For 20 years, Pablo Sobron sought a better way to learn exactly what was in the soil, rock or any other substance on Mars. 

Instead of sampling and laboratory analysis — the old way of soil testing — scientists began to use lasers and sensors to get high-precision data quickly. Eventually, that led Sobron to think the same type of technology could work on Earth, particularly farms.

“The idea is to do exactly what we do on Mars, which is drive and, without stopping, get real time measurements of every square inch if you want to. As small as you want,” he said.

Impossible Sensing, the company Sobron founded in St. Louis, is now working on the second iteration of a prototype, designed to be mounted to the back of a planter. It will help farmers see exactly what’s happening in their soil in real time as they drive through their fields, revealing information about nutrient levels, soil health, water conditions and other factors around individual plants.

“Our thinking is that having more precision on knowing what areas of the farm can take more or less (fertilizer) will allow them to apply what’s needed,” he said. “The real value and the real need here is to give insights, give knowledge, prescribe what to do and when.”
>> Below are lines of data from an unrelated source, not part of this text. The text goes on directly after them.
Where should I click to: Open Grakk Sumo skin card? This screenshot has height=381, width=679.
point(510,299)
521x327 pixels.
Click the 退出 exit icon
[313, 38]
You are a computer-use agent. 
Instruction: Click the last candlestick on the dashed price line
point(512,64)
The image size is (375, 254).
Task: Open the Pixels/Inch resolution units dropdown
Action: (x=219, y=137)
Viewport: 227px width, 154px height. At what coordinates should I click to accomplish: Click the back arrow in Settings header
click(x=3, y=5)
It’s what precision agriculture has promised since the 1990s — if growers get more granular data about their operations and the technology, they will put that newfound information to use for more efficient and sustainable farms. 
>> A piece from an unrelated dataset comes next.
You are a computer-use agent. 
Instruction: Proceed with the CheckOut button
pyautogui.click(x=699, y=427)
Yet, Sobron admits all the new technology around precision ag has yet to fully transform farming. 

“It’s not delivering on the hype that it was sold,” Sobron said.

A tall man stands next to a single planter disk.
Impossible Sensing founder Pablo Sobron stands next to a single disk of a John Deere planter in his laboratory in St. Louis on May 30, 2024. The company sent him the equipment last year with the task of figuring out how to mount one of his soil sensors to the back of it. (Eric Schmid / St. Louis Public Radio)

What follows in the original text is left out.